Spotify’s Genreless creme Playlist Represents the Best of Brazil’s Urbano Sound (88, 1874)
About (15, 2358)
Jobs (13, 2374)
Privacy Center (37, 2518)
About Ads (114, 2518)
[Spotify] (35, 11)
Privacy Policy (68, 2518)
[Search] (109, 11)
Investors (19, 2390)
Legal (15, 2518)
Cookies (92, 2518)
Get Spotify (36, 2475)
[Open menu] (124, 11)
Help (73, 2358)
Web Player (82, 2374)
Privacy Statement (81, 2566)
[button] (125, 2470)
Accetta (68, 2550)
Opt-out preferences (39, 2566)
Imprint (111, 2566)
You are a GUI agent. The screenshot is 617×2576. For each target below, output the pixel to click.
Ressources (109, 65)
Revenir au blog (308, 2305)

========================================================================

YOUR OBJECTIVE
Print exactly the lines above, starting at the line that contains "Get Spotify (36, 2475)" and ending with the last line of the records, both included.

TASK RESPONSE
Get Spotify (36, 2475)
[Open menu] (124, 11)
Help (73, 2358)
Web Player (82, 2374)
Privacy Statement (81, 2566)
[button] (125, 2470)
Accetta (68, 2550)
Opt-out preferences (39, 2566)
Imprint (111, 2566)
You are a GUI agent. The screenshot is 617×2576. For each target below, output the pixel to click.
Ressources (109, 65)
Revenir au blog (308, 2305)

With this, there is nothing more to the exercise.